Calculated in terms of the average wage (currently just under $57,000), an increase of 5 per cent via this method would amount to the equivalent of just over $2800 per person, per annum. With around 11 million taxpayers currently registered in Australia, this comes to a total of $31.35 billion – close to the Government’s promised tax cuts. With appropriate weighting induced to ensure a positively scaled outcome, this is a fully costed means of ensuring the present surplus makes a viable and equitable contribution to Australia’s long-term prosperity.
The case for making such a reform is clearer still when one looks at the recent headline inflation figures. The underlying trend has pointed for months to an overheated economy, with many lower down the income ladder doing it very tough. Under such circumstances, it is nonsensical to pump-prime spending patterns with an additional $30 billion in consumers’ pockets. By delaying access and thus the rate of diffusion across the economy, putting the money towards additional super contributions will have an important stabilising effect.
There is also the satisfying prospect that an even greater proportion of Australians will be able to have a larger stake in the country’s future. With the sharemarket having proven itself a strong performer over the long-term, investment by super funds has afforded far more Australians the opportunity to partake in the benefits of this prosperity than did prior to the introduction of compulsory super – a trend which would only be reinforced by the expansion of the program.
It is sad that political ‘pragmatism’ will likely result in a second lost decade. It amounts to nothing less than timidity, and a fear that the media will nail Labor to the wall over broken election promises.
However, broken promises are not the worst mistake a new government can make; they are forgotten in time, particularly if a government is as popular as Rudd’s presently is.

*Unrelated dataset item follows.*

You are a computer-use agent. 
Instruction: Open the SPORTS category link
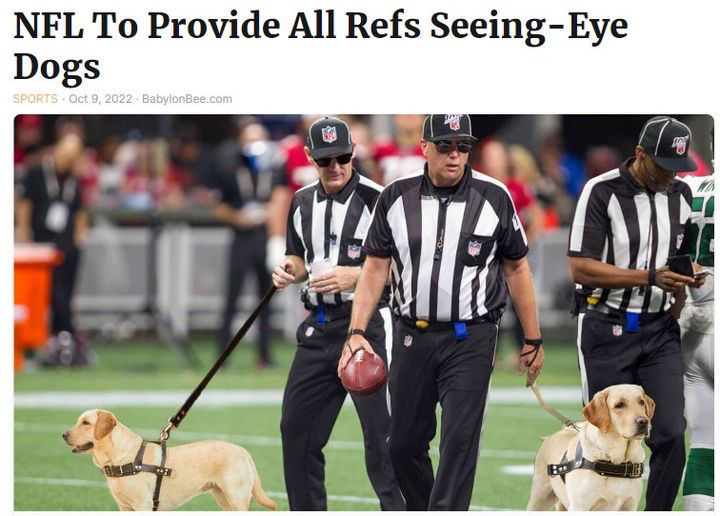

The title of "worst mistake" instead falls to the deliberate disregarding of long-term considerations, especially economic ones. Labor has a number of talented minds, including the likes of Lindsay Tanner, who are well aware of the benefits of expanding compulsory super. They need to ask themselves this question: when they come to the end of their time in office, would they rather have to their name a policy that genuinely serves the nation’s long-term interests on an ongoing basis, or a tax cut driven by perceived expediency?
Aside from his talent for the theatric element, Keating’s downfall was brought about, in part, by a perception that he was concentrating too much on "the vision thing". Australia could use a bit of that vision right now.